**** Stored data ****

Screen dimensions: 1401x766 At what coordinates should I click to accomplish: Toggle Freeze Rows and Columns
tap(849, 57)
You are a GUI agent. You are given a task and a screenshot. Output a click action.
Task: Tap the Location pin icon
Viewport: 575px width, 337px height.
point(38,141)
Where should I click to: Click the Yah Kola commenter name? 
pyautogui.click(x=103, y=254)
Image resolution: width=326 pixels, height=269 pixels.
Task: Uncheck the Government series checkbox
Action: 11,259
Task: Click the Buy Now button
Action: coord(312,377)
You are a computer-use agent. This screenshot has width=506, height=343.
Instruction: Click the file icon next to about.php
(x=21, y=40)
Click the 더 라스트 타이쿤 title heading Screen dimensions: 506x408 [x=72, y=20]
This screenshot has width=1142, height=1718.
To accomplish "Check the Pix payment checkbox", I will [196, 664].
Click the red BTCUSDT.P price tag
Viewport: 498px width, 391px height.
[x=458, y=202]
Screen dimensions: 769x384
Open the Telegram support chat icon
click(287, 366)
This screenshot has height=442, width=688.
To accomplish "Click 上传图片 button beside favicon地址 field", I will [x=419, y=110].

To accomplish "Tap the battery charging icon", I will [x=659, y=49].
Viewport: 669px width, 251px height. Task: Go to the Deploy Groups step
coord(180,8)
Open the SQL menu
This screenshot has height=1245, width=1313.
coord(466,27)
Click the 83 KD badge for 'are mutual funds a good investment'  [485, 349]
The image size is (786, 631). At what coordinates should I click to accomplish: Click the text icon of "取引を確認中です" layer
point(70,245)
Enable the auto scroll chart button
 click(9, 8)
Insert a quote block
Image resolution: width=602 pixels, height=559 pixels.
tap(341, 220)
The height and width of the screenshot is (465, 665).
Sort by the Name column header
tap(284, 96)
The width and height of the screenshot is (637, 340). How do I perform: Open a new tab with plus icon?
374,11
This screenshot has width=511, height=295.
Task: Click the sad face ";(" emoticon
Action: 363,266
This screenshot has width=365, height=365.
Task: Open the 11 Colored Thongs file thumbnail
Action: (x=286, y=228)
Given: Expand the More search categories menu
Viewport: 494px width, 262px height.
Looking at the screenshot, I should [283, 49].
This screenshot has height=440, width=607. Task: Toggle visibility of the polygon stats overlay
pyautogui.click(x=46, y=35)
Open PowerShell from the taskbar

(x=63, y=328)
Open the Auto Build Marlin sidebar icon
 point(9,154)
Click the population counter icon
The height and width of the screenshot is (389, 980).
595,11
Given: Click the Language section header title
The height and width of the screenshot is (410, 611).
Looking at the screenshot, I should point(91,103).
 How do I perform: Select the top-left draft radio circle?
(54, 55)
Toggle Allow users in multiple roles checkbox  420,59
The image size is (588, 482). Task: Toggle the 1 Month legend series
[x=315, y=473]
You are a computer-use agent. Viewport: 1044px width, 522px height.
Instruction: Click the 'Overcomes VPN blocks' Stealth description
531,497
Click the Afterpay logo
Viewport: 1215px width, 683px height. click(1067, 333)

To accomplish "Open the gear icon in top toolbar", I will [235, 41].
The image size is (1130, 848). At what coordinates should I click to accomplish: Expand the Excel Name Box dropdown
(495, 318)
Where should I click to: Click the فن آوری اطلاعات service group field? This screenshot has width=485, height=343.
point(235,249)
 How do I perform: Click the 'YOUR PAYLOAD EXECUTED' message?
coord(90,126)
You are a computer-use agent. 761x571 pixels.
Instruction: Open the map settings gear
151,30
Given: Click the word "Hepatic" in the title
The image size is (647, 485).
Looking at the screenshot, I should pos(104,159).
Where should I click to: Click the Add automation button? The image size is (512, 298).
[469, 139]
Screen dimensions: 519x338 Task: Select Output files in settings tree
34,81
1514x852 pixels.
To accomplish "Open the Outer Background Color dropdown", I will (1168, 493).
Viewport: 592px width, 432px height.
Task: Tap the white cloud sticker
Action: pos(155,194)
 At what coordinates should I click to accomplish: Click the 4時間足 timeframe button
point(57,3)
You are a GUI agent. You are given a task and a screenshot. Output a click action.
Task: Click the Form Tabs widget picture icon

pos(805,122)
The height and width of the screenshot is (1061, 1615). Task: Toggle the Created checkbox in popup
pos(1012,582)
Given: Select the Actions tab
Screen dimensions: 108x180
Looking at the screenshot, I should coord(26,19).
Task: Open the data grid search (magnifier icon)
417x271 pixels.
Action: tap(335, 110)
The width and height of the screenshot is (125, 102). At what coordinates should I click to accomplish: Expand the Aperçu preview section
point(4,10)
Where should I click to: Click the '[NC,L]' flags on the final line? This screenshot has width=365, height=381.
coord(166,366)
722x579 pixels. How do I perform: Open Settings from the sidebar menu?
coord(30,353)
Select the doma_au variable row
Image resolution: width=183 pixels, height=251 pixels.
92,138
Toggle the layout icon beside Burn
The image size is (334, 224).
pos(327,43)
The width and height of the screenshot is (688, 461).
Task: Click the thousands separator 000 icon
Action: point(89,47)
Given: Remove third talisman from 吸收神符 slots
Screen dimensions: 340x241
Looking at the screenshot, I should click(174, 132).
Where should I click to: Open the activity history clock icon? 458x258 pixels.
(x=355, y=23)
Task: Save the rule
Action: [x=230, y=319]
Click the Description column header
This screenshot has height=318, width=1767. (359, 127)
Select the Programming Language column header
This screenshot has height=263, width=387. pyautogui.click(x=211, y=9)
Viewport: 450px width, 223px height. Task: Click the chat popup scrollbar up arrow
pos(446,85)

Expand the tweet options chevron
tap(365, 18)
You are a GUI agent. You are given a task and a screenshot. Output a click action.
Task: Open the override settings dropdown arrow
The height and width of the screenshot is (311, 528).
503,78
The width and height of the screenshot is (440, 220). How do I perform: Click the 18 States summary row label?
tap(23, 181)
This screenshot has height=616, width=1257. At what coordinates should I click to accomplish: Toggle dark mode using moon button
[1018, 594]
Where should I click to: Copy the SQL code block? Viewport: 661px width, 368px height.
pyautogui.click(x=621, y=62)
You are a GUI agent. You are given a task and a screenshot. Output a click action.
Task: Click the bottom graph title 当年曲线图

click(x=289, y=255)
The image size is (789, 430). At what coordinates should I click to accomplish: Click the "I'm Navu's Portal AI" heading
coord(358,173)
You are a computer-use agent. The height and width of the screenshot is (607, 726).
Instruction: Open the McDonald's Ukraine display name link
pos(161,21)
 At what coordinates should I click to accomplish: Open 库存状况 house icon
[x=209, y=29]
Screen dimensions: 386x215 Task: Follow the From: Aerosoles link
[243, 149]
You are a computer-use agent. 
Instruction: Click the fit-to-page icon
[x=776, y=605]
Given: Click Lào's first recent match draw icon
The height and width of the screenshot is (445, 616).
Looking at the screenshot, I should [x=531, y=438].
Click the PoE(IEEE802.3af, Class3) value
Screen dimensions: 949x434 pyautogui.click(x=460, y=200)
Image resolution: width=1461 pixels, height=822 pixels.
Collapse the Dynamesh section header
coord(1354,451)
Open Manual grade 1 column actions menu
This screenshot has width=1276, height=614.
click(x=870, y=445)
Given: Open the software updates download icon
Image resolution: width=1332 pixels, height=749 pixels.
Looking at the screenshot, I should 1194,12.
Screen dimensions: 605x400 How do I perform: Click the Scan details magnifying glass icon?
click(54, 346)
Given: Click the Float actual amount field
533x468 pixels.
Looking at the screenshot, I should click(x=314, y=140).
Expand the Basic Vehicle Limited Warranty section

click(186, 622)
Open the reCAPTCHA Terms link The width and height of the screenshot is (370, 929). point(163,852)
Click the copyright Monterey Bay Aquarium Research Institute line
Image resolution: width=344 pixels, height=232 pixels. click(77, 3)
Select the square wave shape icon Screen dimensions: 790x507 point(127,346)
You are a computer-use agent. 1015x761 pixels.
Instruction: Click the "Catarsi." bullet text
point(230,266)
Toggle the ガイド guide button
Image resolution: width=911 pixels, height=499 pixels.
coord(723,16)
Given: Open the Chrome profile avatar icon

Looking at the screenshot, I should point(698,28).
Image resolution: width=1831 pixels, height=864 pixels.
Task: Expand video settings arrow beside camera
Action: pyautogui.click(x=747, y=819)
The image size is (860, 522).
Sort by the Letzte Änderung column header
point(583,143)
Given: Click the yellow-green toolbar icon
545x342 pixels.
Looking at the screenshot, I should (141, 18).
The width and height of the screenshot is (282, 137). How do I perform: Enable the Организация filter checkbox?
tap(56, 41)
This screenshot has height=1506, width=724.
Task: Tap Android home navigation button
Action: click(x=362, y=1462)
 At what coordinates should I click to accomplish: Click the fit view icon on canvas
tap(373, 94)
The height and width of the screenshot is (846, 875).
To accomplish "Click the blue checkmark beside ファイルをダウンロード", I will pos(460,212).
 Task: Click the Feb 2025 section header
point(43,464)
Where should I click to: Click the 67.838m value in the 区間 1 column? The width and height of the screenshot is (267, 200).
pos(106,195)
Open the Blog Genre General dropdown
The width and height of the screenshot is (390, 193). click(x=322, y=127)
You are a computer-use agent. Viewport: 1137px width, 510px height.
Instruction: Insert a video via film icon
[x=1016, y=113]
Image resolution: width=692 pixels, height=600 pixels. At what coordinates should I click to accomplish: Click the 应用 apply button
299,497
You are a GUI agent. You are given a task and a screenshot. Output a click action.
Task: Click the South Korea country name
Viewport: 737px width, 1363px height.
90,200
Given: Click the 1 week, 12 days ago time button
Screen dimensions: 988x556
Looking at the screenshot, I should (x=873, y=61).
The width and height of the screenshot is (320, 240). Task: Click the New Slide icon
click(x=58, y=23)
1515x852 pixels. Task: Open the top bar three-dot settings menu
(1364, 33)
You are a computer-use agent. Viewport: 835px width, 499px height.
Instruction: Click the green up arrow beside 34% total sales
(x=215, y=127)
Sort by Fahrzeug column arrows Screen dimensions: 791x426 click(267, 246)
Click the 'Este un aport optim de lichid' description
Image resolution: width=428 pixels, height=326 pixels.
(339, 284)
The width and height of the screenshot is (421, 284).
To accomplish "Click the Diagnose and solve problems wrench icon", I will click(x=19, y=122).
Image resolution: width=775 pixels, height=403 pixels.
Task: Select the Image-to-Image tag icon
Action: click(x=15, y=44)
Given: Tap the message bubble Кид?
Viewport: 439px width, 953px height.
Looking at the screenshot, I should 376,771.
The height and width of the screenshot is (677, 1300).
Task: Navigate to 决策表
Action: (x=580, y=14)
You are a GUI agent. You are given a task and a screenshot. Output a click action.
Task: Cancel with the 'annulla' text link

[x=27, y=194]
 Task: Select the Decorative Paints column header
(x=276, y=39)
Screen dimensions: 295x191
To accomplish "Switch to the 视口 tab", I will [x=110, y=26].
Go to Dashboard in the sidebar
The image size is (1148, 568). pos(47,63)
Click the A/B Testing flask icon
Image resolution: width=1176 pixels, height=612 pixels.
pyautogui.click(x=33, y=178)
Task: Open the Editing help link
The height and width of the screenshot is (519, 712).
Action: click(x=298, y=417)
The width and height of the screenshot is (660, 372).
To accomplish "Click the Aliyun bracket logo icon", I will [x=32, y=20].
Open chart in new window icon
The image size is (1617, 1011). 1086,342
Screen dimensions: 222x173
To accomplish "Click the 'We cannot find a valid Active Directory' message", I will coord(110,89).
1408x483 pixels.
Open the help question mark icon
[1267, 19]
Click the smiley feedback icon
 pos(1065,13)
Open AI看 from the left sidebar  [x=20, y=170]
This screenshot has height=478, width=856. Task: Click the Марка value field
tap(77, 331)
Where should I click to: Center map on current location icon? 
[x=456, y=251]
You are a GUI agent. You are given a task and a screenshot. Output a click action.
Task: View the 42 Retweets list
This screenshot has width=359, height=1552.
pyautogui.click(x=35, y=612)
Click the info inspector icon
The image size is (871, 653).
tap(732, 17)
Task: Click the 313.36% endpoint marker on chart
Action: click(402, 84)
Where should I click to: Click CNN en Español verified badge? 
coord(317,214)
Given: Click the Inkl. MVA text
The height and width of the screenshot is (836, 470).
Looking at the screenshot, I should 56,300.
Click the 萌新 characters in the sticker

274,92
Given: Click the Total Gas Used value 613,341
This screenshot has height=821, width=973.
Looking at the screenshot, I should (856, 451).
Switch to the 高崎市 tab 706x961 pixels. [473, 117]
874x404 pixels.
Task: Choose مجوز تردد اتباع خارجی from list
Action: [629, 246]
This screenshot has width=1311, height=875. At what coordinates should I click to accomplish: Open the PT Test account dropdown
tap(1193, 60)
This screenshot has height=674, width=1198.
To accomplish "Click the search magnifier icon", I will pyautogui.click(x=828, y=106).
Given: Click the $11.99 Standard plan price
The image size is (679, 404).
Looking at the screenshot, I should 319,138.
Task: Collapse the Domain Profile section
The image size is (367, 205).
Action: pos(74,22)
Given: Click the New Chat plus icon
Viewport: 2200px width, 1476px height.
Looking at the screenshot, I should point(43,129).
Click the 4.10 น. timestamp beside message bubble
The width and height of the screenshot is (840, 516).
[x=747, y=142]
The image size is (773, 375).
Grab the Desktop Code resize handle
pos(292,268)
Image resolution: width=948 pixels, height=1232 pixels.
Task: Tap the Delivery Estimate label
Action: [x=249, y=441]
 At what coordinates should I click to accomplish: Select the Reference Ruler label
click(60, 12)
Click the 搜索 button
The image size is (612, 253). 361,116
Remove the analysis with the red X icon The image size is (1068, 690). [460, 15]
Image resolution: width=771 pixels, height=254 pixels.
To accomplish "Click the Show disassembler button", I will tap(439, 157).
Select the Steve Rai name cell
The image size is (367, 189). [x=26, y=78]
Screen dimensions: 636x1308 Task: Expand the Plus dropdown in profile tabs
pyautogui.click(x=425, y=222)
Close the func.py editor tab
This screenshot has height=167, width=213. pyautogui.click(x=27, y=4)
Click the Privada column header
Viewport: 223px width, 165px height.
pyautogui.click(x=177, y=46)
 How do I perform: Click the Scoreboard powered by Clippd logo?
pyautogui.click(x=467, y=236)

****

To be done:
Output the lines of the stored data without any changes, beginning at the line that contains "Click the population counter icon" and stopping after the line that contains "will [235, 41].".

Exercise result:
Click the population counter icon
The height and width of the screenshot is (389, 980).
595,11
Given: Click the Language section header title
The height and width of the screenshot is (410, 611).
Looking at the screenshot, I should point(91,103).
 How do I perform: Select the top-left draft radio circle?
(54, 55)
Toggle Allow users in multiple roles checkbox  420,59
The image size is (588, 482). Task: Toggle the 1 Month legend series
[x=315, y=473]
You are a computer-use agent. Viewport: 1044px width, 522px height.
Instruction: Click the 'Overcomes VPN blocks' Stealth description
531,497
Click the Afterpay logo
Viewport: 1215px width, 683px height. click(1067, 333)

To accomplish "Open the gear icon in top toolbar", I will [235, 41].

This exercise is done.